Durante décadas, el progresismo se ha presentado como un paradigma de superioridad moral. Una corriente que presume de estar del lado correcto de la historia, que se erige en juez de las conciencias y que reparte certificados de bondad a quienes repiten su catecismo ideológico. Sin embargo, bajo esa pátina de empatía y supuesta justicia social, se oculta un dogmatismo incapaz de reconocer sus propias contradicciones y errores.
En nombre de la inclusión, el progresismo ha abrazado ideas que a largo plazo destruyen la dignidad individual, como el colectivismo que niega el mérito personal y disuelve cualquier noción de responsabilidad individual. Bajo la bandera de un feminismo que alguna vez buscó legítimamente la igualdad de derechos, hoy prolifera un feminismo misándrico que convierte al varón común en el enemigo y trivializa los problemas reales que enfrentan millones de mujeres en entornos menos privilegiados.
Lo más alarmante es la facilidad con la que quienes militan estas causas se convierten en defensores o relativistas de regímenes y movimientos que encarnan exactamente aquello que dicen combatir: el fanatismo, la intolerancia y la opresión violenta. No deja de ser una amarga ironía que muchos activistas occidentales salgan a las calles con pancartas en defensa de grupos terroristas de Medio Oriente que, de alcanzar su propósito, serían los primeros en suprimir la libertad, la diversidad sexual, la igualdad de género y cualquier expresión del humanismo progresista que tanto proclaman.

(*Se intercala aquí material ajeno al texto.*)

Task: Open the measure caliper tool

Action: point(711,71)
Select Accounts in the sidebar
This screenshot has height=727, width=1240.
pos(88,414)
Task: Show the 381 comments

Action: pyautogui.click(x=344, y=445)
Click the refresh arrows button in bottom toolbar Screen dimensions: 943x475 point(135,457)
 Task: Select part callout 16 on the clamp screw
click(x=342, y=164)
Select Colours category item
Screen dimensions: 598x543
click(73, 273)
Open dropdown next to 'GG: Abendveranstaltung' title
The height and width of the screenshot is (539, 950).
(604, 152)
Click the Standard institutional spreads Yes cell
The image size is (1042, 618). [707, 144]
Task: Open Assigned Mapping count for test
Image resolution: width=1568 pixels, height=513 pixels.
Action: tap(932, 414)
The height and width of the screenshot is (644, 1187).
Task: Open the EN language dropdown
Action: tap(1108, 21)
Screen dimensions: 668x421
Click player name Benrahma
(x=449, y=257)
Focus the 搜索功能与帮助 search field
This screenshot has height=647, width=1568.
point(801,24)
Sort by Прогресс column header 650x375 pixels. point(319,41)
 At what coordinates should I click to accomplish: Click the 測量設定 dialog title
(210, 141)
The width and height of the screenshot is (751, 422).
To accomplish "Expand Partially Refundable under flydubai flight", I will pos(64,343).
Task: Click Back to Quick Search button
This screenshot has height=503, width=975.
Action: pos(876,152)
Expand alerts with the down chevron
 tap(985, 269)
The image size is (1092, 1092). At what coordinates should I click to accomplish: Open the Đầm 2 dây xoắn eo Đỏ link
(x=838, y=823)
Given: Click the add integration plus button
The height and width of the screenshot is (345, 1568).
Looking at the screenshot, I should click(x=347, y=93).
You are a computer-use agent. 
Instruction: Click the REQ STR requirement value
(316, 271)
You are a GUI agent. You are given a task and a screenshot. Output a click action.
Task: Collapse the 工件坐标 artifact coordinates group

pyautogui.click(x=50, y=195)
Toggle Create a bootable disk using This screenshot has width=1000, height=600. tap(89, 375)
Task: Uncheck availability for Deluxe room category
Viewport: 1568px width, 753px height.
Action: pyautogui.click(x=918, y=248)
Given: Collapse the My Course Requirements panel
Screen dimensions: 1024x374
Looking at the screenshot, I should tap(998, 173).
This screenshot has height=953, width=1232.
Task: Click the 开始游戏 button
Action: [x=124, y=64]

La supuesta superioridad moral del progresismo no es más que un espejismo: un discurso de indulgencia automática que premia la pertenencia ideológica, aunque sus banderas terminen apuntalando causas que niegan la esencia de la libertad y los derechos humanos. Tal vez ha llegado el momento de dejar de confundir buenas intenciones con buenas ideas y recordar que el juicio moral sin coherencia solo conduce a la autodestrucción de las sociedades abiertas.